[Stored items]
----------------------------------------

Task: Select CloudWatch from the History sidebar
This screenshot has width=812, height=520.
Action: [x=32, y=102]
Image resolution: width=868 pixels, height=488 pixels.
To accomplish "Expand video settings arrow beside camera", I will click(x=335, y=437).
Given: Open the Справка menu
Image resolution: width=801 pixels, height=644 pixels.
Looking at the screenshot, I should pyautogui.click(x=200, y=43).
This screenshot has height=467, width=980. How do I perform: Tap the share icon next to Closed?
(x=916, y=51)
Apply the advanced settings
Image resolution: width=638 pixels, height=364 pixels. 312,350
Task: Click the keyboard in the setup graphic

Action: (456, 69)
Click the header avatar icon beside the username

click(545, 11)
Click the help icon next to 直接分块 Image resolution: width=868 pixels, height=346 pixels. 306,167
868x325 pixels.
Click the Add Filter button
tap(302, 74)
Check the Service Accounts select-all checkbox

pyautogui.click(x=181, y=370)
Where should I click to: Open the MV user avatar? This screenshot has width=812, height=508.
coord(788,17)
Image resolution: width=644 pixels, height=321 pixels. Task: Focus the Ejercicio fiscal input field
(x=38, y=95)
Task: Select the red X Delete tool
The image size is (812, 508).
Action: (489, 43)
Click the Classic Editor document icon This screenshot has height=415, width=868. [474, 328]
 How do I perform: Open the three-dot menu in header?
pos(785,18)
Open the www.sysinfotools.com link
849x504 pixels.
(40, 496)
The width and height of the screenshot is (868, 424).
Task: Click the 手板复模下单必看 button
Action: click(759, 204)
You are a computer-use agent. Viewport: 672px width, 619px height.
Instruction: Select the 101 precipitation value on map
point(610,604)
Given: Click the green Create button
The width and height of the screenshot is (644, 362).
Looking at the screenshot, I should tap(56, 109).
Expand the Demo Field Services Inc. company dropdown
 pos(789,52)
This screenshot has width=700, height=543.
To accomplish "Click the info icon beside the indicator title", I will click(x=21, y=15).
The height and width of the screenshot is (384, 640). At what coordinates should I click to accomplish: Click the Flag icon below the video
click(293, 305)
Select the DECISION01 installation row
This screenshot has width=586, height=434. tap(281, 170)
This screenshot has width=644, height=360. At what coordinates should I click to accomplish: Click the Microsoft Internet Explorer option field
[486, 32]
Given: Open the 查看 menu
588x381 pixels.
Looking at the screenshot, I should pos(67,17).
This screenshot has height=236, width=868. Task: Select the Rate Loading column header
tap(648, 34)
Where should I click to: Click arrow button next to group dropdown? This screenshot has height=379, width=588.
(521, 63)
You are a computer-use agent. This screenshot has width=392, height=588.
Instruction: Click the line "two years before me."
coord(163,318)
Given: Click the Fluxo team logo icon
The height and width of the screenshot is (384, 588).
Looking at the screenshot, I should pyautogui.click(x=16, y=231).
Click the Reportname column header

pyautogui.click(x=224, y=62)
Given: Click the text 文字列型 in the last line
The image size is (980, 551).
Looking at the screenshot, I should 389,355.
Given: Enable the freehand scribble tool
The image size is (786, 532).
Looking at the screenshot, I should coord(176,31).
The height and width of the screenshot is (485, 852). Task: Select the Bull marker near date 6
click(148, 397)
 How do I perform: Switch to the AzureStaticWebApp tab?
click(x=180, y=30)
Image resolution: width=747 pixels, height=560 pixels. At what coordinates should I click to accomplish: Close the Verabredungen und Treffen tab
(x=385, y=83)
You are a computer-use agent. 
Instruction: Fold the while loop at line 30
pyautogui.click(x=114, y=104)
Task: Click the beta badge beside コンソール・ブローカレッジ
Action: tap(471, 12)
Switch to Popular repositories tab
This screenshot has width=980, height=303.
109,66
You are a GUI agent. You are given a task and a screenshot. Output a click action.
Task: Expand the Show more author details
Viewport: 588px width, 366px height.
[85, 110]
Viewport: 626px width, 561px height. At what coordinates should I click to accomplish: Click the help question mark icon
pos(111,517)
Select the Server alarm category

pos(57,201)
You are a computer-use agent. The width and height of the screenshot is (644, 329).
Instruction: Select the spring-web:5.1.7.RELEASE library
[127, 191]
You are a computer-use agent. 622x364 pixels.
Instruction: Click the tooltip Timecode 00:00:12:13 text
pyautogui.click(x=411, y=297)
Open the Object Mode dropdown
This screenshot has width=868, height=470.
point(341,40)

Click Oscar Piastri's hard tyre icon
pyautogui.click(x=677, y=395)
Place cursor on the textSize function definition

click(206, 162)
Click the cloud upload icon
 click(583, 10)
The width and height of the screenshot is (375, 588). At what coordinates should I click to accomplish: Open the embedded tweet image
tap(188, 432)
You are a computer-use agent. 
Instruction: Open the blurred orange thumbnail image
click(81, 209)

----------------------------------------

## Task details
Every line in the data above that contains "computer" needs to be copied.

## Response area
You are a computer-use agent. Viewport: 672px width, 619px height.
You are a computer-use agent. This screenshot has width=392, height=588.
You are a computer-use agent. 
You are a computer-use agent. The width and height of the screenshot is (644, 329).
You are a computer-use agent. 622x364 pixels.
You are a computer-use agent. 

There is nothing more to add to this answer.